Six Days of Creation, Part 2 [Podcast]
by Henry M. Morris III, D.Min.
Everywhere we look, we see the design, purpose, complex construction, environmental fit, awesome beauty, and instant camouflage of the creatures created during the end of the creation week. In this series, we’ll talk about how these creatures display God’s handiwork, unpack man’s unique rule over creation, and discover how the gospel is firmly rooted in what God did during those first six days of creation.
Did you know that oceans cover 70% of the Earth’s surface? The first life God created lived in water, and much of what we call life dwells in the oceans, lakes, and rivers of our planet. What can we learn about different types of skin and scales? And what kind of creature was Leviathan?
God was busy on Day Five. Not only did He create water creatures, He also dedicated this day to “the birds of the air.” What Genesis-confirming design details can we observe in the anatomy of flying creatures? Are feathers unique to birds? And how has man applied birdwatching observations to modern technology?
On Day Six, God focused on creating land creatures. He evidently created these vast “kinds” in direct proportion to how they would relate to humans. What distinguishes birds from cattle? How many species represent “creeping things”? And how can we know that Behemoth was a dinosaur?

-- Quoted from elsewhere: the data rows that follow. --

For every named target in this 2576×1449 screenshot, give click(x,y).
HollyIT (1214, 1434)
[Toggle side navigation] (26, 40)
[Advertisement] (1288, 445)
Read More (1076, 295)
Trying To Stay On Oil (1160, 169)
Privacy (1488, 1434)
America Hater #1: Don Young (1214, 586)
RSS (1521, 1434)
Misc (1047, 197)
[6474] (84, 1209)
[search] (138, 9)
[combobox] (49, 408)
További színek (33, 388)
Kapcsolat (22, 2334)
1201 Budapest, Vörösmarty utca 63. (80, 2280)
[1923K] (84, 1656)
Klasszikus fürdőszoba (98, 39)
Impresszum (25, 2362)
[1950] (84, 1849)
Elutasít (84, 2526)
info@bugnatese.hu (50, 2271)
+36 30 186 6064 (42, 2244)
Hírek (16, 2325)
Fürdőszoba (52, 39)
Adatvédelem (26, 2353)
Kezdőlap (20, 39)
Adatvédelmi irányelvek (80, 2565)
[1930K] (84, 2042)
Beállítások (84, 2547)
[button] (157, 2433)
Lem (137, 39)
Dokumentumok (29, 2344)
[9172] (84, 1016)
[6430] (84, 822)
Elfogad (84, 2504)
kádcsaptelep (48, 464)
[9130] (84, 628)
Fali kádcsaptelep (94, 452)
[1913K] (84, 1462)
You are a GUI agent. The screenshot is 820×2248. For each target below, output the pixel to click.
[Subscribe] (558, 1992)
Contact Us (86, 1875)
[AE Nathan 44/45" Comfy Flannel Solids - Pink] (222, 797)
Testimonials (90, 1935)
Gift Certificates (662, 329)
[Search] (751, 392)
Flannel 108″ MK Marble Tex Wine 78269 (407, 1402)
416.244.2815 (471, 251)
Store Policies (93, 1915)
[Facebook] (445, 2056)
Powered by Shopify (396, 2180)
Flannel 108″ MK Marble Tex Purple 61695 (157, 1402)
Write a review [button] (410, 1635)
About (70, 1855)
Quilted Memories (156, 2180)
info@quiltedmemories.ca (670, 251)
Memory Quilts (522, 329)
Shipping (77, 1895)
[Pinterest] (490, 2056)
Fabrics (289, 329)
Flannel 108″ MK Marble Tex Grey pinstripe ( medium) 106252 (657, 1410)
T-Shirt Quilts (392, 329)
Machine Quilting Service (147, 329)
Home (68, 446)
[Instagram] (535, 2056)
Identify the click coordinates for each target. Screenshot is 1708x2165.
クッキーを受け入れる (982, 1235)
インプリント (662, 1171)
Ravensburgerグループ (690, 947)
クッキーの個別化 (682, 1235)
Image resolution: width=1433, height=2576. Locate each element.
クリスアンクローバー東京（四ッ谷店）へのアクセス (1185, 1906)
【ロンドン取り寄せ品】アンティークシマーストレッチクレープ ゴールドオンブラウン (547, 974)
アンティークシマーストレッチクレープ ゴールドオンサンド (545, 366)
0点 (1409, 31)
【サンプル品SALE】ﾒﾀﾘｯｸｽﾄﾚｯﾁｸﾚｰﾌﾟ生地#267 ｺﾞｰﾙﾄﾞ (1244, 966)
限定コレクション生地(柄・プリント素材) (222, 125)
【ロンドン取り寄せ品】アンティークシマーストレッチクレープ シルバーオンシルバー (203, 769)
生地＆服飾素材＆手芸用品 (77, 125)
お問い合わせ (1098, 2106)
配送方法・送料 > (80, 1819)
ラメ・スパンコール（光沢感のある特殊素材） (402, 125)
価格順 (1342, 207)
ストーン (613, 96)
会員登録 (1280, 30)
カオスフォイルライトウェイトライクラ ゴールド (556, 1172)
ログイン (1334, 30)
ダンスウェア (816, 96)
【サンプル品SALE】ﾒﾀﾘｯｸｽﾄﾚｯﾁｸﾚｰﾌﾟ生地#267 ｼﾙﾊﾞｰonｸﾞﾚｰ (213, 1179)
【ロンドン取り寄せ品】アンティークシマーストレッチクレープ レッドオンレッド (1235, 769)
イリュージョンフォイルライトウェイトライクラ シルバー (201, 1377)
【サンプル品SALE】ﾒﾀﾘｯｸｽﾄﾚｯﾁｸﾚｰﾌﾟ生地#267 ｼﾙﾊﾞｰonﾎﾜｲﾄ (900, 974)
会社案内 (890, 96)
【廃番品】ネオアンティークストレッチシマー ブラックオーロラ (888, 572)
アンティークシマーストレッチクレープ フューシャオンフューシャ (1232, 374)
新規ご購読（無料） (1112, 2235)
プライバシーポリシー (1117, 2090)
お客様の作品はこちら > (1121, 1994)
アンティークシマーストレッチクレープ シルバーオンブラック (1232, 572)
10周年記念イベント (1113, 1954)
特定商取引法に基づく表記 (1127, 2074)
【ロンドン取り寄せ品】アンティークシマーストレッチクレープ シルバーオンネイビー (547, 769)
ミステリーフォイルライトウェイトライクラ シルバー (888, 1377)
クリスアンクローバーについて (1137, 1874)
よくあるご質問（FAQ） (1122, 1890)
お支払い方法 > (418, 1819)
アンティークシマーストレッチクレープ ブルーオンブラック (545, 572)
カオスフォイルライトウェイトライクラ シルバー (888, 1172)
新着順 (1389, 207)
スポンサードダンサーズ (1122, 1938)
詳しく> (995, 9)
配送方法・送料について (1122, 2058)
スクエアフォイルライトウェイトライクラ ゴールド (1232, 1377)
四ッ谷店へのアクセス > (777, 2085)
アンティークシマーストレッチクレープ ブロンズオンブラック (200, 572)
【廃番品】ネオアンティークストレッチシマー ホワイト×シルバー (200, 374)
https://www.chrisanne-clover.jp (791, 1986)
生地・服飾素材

What does it mean that God “created” in His own “image”? Theologians and students of Scripture have been pondering this concept for millennia. What hints can we find in the Bible? And what does Genesis tell us about man’s unique responsibility as bearers of God’s image?
At the end of God’s creative activities, He surveyed His work and pronounced it “very good.” Genesis 2 describes how God prepared a special garden in which the man and the woman would begin their stewardship duties. Why did God finish the creation week with a day of rest? What should our relationship with the Owner of all things look like? Discover how the Creator God of the Bible is our source for life and our only means of redemption.